By Michael Berquam – Manager, Customer Service – Intrinium
End of life is a term we often hear regarding software viability in the IT space. What this means for your business, however, is determined by the product that is heading towards its final supported date, what role it plays in your organization, and your security posture and requirements. Today, we’ll look at what end of life means for the Windows 7 OS.
Operating systems are a foundational player in most organizations. This is the platform that supports your servers and workstations. With few exceptions, everything else within your IT infrastructure builds off the operating systems you utilize. This makes the end of life planning an important (and occasionally difficult) responsibility.
Let’s examine what End of Life truly means for an operating system. It can be easy to interpret that end of life means that a product immediately ceases to function. Thankfully, this is not the case in most instances. What this does entail is that ongoing support for a product is being discontinued, including:
- Feature patching
- Security patching
- Support from the vendor
- Feasibility of running future applications on the platform
This may allow you to stretch out your planning process to address an out of support item and reduce the urgency to remediate.

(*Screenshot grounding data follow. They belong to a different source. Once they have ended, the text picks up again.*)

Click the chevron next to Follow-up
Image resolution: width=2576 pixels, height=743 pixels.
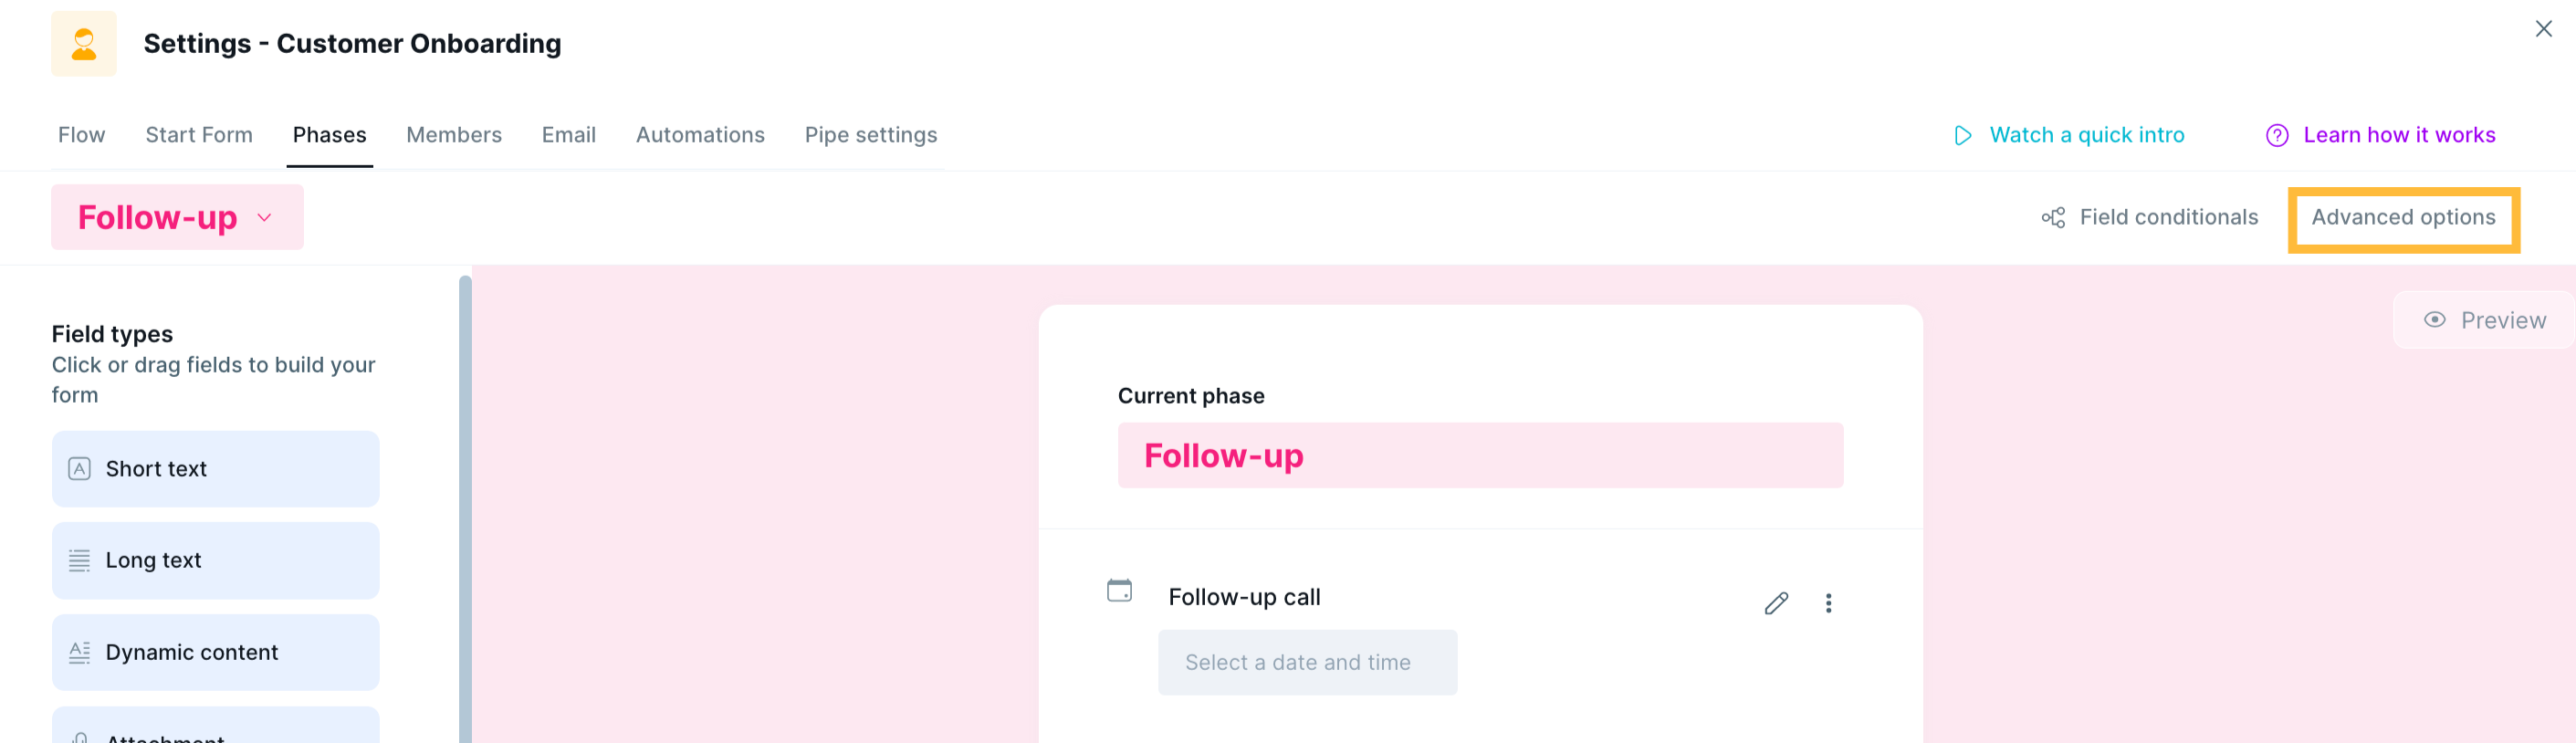pyautogui.click(x=265, y=218)
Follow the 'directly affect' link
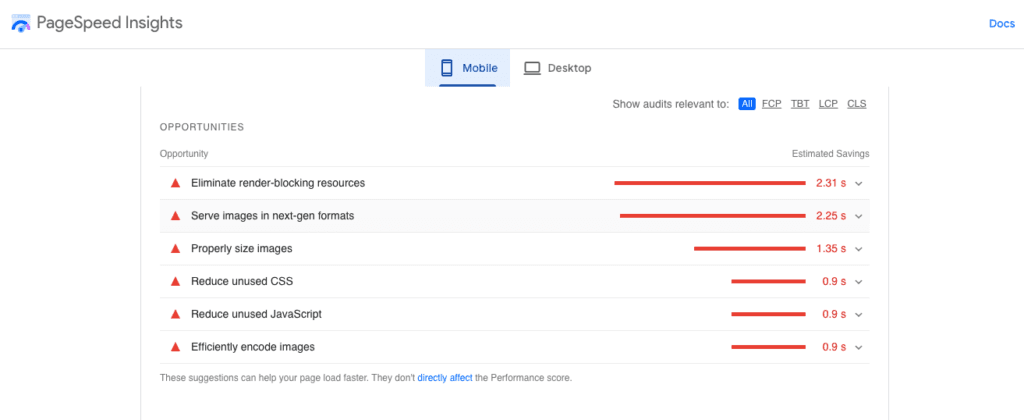This screenshot has width=1024, height=420. tap(445, 378)
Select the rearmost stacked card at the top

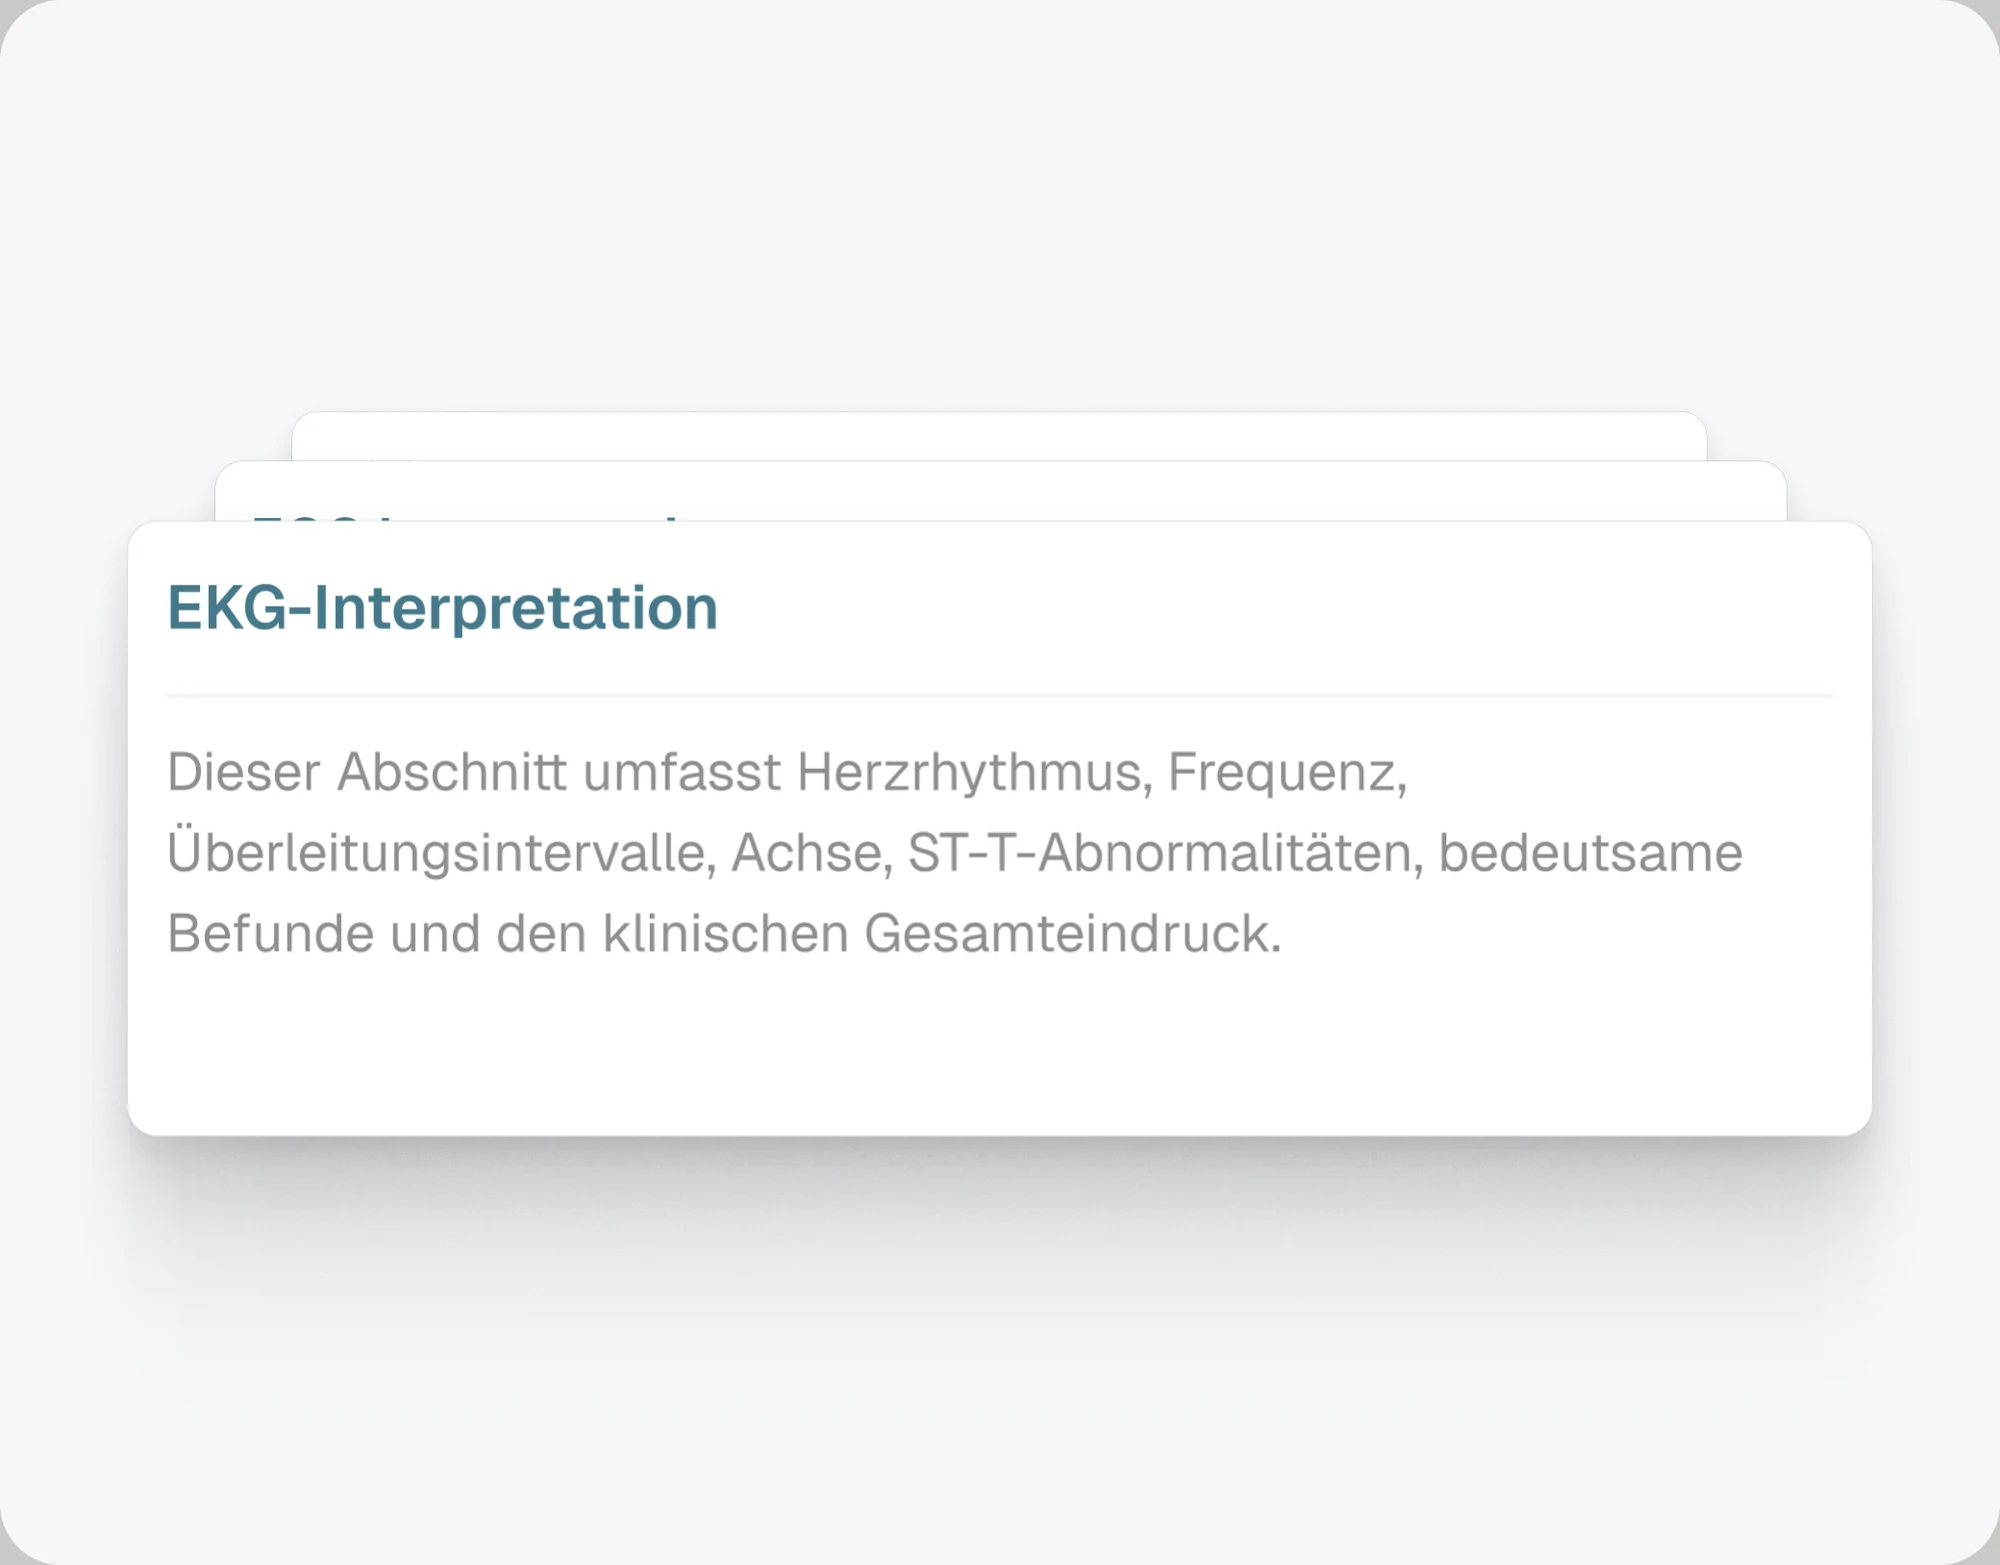tap(999, 436)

Don’t let the lack of immediate consequences deter you from planning a smooth transition away from End of Life products, particularly for resources as important as your operating systems. Consider the following – if Microsoft publishes an End of Life date, that information finds its way to myriad parties – business managers, IT professionals, and bad actors. It is not unheard of for exploits for software with high penetration in the businesses of the world to come about after support functions have been terminated. When this occurs, responses from the vendor may be late, assuming there is a meaningful response at all, on the urgent occasion, Microsoft has shown that they care and releases critical patches for out of support systems.

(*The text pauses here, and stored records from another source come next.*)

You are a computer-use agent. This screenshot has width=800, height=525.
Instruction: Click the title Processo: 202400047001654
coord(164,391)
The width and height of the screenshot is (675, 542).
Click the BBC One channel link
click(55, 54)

As a business owner, it is incumbent that you manage the offboarding of end of life software, or that you assume the risks of not doing so. This includes but is not limited to:
- Increased risk of exploitable vulnerabilities within your network
- Lack of support for new applications that will live within the ecosystem
- Missing features that are present within newer systems
- Lack of control or availability of meaningful tools to manage and protect your assets
End of Life support for core systems like operating systems often turns management of those systems into the Wild West. Cyberspace highwaymen choose prime targets in specific industries (such as finance and medical) and begin criminal campaigns against them knowing that the Pinkertons or Rangers are weeks away, assuming they respond at all, as their jurisdiction no longer compels them to act. Additionally, for regulated industries, the presence of out of support resources in your environment may get you a stern word from an auditor, forced upgrade plans, or punitive fees to pay.

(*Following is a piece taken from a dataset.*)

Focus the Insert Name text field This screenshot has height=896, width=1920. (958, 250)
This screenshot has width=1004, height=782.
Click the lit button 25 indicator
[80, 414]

With operating systems providing not only features but security for your users and business, it is imperative that you consider your risk and determine what course of action is best for your enterprise. As a best practice, maintaining a current operating system with support from a qualified entity is recommended. Additionally, with the cold-war style of creeping escalation of force from black hat hackers and corresponding updates from IT security personnel, it is critical that meaningfully updated defenses are maintained to ensure business viability. Failure to maintain your software and appropriately arm yourself with proactive protections can leave you with a screen door on your otherwise impenetrable submarine.
Windows 7 reaches End of Life support on January 14th, 2020, at which point Microsoft support and patching for features and security will effectively cease. Do yourself a favor and spare yourself the heartache of being an example of the pains this can cause in the next major cybersecurity breach by taking meaningful steps to maintain your defenses. Windows 10 is the current OS from Microsoft, and there are qualified vendors out there who would love to help you upgrade your environment.